◆ **Task to carry out**: From the entries below, reproduce exactly the line containing "At what coordinates", the line containing "This screenshot has width=581, height=311.", and every line in between, with nothing added.

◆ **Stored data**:
- - - - -

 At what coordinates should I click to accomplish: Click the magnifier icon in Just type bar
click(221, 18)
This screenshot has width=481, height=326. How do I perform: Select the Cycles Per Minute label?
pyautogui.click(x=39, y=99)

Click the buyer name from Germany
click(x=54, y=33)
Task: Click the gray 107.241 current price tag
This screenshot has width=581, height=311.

- - - - -

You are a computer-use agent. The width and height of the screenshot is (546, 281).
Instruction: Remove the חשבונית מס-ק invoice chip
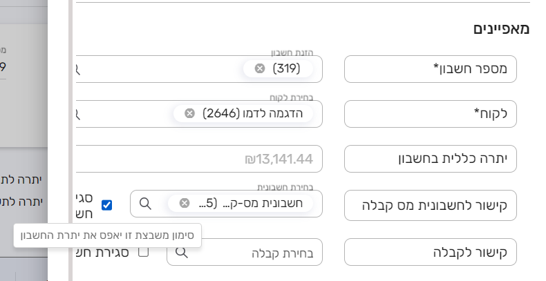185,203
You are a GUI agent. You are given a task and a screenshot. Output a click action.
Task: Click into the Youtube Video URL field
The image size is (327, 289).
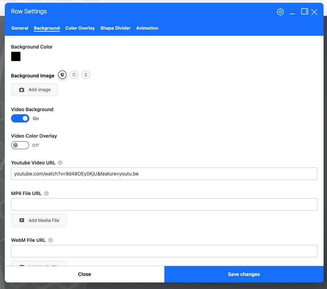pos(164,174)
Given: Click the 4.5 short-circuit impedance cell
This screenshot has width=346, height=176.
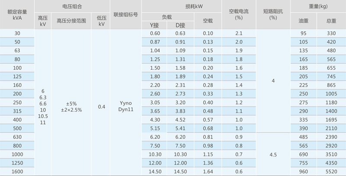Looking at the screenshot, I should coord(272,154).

- - - - -

◆ **The completed task**:
 At what coordinates should I click to accomplish: Click the magnifier icon in Just type bar
click(221, 18)
This screenshot has width=481, height=326. How do I perform: Select the Cycles Per Minute label?
pyautogui.click(x=39, y=99)

Click the buyer name from Germany
click(x=54, y=33)
Task: Click the gray 107.241 current price tag
This screenshot has width=581, height=311.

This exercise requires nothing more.